BACKGROUND: Kidney transplant recipients are at increased risk of severe outcomes during COVID-19. Antibodies against the virus are thought to offer protection, but a thorough characterization of anti-SARS-CoV-2 immune globulin isotypes in kidney transplant recipients following SARS-CoV-2 infection has not been reported. METHODS: We performed a cross-sectional study of 49 kidney transplant recipients and 42 immunocompetent controls at early (≤14 days) or late (>14 days) time points after documented SARS-CoV-2 infection. Using a validated semiquantitative Luminex-based multiplex assay, we determined the abundances of IgM, IgG, IgG1-4, and IgA antibodies against five distinct viral epitopes. RESULTS: Kidney transplant recipients showed lower levels of total IgG antitrimeric spike (S), S1, S2, and receptor binding domain (RBD) but not nucleocapsid (NC) at early versus late time points after SARS-CoV-2 infection. Early levels of IgG antispike protein epitopes were also lower than in immunocompetent controls.
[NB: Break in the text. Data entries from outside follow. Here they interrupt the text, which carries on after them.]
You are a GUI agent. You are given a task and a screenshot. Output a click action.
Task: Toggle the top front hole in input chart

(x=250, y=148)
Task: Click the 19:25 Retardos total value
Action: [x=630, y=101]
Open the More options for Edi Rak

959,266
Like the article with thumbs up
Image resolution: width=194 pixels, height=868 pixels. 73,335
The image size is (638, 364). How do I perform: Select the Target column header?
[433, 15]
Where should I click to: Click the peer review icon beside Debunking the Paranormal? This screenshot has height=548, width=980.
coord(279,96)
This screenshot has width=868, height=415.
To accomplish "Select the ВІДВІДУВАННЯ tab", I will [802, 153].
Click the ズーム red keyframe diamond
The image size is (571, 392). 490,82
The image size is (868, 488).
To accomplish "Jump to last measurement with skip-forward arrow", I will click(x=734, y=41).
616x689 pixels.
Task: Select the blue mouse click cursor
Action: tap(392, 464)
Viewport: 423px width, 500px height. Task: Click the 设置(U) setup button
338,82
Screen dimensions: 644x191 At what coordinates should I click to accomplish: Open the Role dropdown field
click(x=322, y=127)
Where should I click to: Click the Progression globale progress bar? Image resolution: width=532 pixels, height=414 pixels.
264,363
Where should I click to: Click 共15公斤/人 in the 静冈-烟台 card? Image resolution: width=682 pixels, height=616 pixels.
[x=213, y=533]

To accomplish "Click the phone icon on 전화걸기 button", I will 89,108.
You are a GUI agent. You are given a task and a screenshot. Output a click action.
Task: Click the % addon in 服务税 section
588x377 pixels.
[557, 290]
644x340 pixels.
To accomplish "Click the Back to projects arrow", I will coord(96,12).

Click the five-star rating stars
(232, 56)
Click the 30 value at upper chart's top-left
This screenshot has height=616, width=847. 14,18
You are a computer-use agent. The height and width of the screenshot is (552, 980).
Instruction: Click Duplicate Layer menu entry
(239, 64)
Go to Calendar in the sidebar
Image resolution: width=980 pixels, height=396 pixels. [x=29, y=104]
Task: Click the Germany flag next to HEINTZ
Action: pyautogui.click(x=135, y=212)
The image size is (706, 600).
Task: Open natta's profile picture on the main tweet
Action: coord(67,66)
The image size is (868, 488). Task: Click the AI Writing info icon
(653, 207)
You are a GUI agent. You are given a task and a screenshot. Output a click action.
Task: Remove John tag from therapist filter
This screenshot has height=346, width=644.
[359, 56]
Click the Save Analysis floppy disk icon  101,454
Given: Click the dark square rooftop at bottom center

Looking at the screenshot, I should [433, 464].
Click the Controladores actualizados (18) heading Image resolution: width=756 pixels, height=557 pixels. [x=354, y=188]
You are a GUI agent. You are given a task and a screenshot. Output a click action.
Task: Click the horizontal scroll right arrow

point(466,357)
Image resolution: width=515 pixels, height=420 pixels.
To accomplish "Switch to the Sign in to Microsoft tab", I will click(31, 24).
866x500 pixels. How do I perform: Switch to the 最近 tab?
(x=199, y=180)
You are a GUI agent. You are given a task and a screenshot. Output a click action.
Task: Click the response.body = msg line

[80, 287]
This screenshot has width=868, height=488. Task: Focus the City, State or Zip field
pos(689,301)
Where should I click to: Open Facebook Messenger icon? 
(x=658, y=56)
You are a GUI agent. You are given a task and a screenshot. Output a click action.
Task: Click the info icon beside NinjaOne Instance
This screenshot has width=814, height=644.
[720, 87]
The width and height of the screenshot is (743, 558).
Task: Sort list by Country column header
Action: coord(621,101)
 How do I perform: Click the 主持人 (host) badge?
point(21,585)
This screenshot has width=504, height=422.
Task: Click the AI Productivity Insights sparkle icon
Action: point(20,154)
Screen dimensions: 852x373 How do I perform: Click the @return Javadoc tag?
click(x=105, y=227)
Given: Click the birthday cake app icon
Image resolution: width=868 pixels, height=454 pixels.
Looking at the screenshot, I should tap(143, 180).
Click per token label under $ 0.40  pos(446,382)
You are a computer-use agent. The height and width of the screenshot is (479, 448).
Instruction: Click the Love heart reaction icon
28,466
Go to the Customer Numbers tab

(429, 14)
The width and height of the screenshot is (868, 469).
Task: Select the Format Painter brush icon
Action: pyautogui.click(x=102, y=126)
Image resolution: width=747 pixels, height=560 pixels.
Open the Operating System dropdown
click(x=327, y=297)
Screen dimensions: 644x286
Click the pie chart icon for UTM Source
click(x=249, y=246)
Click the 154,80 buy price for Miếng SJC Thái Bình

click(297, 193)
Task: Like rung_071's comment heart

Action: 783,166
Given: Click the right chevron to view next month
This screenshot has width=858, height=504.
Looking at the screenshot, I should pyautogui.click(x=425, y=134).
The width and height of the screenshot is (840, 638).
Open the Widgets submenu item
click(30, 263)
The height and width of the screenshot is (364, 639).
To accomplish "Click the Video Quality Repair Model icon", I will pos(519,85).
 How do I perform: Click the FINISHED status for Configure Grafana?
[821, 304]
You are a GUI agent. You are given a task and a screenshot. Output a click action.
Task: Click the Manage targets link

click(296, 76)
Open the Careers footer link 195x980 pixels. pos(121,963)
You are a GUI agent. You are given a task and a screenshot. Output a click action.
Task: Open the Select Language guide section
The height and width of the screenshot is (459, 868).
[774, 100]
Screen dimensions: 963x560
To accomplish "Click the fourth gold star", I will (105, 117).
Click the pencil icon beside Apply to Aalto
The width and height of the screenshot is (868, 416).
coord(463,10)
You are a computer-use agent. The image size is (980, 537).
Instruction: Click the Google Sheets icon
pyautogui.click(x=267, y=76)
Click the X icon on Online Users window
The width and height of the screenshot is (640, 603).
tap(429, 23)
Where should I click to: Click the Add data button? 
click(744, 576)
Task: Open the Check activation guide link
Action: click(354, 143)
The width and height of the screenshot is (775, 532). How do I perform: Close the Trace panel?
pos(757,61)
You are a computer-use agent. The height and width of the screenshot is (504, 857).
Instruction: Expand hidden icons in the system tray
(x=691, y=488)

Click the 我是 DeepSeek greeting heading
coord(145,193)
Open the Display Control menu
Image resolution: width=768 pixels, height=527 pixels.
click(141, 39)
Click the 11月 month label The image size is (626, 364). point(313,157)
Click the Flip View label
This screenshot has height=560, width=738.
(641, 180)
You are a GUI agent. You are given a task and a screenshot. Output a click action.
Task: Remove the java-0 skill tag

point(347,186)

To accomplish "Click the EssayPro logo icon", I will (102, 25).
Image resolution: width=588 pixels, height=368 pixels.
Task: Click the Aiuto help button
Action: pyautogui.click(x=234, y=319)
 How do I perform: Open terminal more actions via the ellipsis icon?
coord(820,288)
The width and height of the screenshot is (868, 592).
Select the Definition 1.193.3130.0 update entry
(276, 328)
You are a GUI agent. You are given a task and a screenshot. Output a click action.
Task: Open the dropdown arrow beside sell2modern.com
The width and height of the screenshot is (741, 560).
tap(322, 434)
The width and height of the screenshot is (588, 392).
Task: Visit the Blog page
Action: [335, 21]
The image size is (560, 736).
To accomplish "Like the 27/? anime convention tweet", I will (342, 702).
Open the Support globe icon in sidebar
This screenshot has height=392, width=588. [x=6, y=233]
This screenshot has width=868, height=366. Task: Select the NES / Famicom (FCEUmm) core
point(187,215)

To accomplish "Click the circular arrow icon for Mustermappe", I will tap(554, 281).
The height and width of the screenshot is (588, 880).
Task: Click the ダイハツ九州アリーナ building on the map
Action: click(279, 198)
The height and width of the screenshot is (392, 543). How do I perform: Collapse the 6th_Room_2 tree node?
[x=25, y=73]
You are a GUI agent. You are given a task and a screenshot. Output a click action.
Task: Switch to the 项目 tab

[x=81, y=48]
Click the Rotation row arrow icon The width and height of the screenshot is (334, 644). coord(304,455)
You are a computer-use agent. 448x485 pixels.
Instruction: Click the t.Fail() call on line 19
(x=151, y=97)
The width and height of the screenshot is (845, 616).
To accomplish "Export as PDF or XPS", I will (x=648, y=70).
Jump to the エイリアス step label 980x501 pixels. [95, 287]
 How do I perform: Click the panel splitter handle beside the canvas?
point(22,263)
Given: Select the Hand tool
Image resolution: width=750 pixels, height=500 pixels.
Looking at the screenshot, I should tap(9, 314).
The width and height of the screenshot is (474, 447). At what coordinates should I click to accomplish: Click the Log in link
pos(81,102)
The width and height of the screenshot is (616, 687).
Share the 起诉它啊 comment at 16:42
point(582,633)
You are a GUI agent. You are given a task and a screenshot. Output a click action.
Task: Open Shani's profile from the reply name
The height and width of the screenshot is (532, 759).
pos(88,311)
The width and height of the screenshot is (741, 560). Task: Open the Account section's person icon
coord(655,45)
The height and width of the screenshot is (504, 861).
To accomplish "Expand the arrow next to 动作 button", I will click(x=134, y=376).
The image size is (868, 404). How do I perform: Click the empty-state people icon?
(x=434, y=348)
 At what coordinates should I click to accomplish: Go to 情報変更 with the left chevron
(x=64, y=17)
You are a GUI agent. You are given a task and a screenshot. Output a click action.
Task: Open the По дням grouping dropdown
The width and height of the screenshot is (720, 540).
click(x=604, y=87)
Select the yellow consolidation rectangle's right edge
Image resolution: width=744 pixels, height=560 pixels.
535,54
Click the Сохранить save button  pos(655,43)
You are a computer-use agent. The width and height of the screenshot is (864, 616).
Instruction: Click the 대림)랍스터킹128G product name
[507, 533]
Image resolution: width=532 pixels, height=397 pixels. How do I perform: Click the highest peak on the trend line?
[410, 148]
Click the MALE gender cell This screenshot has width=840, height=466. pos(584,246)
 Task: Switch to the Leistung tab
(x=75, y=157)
Anti-SARS-CoV-2 antibodies were predominantly IgG1 and IgG3, with modest class switching to IgG2 or IgG4 in either cohort. Later levels of IgG antispike, S1, S2, RBD, and NC did not significantly differ between cohorts. There was no significant difference in the kinetics of either IgM or IgA antispike, S1, RBD, or S2 on the basis of timing after diagnosis or transplant status. CONCLUSIONS: Kidney transplant recipients mount early anti-SARS-CoV-2 IgA and IgM responses, whereas IgG responses are delayed compared with immunocompetent individuals. These findings might explain the poor outcomes in transplant recipients with COVID-19.